# [Assignment]
Across the whole listing, state how many lines include "computer". Add nothing to that number.
*** Opening Information given ***
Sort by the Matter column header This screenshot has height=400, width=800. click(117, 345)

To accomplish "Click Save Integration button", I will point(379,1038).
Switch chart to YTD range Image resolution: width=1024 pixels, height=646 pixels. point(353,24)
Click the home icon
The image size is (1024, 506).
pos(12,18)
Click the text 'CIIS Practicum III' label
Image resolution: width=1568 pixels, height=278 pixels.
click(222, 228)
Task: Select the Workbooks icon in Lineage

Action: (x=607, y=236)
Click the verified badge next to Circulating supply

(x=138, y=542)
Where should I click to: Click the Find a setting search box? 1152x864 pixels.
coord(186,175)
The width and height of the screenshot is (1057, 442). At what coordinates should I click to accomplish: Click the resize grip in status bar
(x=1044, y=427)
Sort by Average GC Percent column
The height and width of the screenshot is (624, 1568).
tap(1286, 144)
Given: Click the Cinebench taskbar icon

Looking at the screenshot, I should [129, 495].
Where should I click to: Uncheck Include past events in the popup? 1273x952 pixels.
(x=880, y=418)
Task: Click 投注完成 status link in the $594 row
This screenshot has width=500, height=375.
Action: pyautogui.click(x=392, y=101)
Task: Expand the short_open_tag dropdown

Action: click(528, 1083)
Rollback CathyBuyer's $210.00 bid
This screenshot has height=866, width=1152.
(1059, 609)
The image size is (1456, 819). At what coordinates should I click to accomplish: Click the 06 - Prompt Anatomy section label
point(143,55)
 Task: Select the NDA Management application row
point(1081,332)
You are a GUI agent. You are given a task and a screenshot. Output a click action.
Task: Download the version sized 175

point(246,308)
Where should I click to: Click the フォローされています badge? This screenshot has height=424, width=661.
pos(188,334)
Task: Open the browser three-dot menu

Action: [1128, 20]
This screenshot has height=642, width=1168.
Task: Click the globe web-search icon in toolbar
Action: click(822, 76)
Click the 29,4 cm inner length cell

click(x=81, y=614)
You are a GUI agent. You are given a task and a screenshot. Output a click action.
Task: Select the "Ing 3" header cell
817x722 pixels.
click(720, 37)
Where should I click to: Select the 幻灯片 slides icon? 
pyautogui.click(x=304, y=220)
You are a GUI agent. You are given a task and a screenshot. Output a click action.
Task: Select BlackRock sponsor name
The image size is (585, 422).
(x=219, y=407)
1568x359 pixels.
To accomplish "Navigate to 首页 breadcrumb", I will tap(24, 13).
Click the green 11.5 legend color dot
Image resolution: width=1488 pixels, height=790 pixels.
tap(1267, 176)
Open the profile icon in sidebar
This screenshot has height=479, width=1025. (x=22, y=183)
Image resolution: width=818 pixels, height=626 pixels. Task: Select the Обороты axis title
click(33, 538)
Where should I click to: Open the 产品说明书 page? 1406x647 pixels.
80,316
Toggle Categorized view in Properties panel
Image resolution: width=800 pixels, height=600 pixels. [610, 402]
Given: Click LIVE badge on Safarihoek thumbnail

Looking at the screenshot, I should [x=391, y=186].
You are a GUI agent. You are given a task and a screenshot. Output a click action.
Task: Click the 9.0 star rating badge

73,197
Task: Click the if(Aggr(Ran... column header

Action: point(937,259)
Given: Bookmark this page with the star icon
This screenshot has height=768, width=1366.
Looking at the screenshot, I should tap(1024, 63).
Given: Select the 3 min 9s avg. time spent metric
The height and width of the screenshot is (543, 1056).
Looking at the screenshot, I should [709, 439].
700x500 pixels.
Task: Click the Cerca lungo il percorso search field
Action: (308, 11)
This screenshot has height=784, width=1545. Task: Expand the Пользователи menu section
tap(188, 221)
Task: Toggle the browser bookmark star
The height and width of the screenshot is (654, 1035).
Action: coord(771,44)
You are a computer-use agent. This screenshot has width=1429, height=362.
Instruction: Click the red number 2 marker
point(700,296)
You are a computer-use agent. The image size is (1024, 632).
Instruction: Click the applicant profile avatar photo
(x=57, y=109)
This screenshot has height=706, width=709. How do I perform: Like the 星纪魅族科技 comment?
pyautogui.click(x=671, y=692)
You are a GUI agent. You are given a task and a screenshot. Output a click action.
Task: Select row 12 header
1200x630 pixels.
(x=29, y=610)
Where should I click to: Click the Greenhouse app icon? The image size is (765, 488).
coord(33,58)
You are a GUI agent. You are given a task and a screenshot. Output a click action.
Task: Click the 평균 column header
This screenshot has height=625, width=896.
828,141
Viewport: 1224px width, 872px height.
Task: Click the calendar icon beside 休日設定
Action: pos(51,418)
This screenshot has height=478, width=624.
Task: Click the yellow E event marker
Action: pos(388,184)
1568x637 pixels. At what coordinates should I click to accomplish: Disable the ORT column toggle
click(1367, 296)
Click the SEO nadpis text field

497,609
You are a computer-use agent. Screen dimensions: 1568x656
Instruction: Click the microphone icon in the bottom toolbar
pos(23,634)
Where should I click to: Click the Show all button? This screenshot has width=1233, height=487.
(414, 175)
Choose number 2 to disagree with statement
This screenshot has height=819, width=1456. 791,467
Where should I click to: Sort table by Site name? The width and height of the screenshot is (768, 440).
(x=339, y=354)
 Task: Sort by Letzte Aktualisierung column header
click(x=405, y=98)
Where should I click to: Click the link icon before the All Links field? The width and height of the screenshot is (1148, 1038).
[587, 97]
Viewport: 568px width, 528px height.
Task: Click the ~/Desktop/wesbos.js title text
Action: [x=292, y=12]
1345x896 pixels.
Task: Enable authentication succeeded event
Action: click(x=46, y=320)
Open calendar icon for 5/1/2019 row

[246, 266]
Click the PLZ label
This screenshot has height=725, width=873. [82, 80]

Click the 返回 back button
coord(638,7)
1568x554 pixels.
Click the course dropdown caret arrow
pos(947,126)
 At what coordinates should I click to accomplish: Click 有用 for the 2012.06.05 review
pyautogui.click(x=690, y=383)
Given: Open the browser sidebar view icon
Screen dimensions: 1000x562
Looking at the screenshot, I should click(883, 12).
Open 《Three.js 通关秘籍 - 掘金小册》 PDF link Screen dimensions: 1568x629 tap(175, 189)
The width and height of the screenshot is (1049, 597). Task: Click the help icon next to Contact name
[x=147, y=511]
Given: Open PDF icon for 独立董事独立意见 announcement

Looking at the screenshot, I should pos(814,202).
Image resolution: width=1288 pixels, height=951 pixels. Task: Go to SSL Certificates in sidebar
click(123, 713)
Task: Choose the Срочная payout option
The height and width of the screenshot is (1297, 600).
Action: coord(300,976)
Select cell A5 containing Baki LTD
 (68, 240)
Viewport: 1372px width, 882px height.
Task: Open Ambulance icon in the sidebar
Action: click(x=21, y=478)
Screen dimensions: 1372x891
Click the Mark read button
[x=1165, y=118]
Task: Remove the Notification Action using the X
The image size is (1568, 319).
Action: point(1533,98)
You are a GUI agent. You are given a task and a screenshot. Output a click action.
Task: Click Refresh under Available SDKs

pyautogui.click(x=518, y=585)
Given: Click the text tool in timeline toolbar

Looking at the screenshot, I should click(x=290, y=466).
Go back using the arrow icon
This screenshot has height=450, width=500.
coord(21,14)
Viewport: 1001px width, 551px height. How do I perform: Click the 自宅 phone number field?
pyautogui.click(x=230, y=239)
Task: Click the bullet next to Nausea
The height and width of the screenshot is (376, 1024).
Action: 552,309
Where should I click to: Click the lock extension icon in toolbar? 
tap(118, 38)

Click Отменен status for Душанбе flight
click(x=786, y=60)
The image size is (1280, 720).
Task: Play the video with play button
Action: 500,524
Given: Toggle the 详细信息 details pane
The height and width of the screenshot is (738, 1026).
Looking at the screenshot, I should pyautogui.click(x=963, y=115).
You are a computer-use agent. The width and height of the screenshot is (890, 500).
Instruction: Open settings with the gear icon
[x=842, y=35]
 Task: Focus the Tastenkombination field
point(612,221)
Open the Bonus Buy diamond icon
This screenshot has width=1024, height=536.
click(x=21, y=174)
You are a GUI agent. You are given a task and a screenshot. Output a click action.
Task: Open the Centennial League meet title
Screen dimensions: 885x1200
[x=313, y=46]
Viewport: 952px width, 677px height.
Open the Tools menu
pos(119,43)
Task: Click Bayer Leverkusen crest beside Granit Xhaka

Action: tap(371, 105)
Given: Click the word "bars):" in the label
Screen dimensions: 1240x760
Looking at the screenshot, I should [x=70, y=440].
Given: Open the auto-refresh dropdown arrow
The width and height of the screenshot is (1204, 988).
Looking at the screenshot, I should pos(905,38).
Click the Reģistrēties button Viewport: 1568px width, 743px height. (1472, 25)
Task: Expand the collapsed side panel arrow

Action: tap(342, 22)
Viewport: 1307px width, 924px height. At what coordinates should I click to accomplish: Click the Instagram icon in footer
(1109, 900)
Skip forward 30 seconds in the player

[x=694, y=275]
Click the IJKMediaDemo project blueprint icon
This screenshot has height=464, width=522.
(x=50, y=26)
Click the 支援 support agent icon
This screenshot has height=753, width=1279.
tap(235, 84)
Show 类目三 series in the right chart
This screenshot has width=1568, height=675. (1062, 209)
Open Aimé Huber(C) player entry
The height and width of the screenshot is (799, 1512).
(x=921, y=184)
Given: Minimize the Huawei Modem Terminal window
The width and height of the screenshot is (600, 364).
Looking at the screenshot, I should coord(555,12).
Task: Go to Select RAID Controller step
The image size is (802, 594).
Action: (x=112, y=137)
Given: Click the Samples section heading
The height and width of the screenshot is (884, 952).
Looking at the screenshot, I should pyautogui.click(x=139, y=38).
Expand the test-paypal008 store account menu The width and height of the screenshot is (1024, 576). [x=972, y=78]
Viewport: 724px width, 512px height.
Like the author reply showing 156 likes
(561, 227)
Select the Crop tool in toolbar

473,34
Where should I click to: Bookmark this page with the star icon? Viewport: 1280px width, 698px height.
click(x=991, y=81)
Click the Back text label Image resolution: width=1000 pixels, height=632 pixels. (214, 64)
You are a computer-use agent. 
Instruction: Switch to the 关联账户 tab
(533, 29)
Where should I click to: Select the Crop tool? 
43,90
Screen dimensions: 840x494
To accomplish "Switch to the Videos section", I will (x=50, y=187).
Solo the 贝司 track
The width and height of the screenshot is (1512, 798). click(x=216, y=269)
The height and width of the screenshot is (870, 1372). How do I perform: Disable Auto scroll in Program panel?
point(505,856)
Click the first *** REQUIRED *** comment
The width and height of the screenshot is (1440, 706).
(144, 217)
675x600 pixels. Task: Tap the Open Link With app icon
*** Closing Information given ***
# [Written reply]
5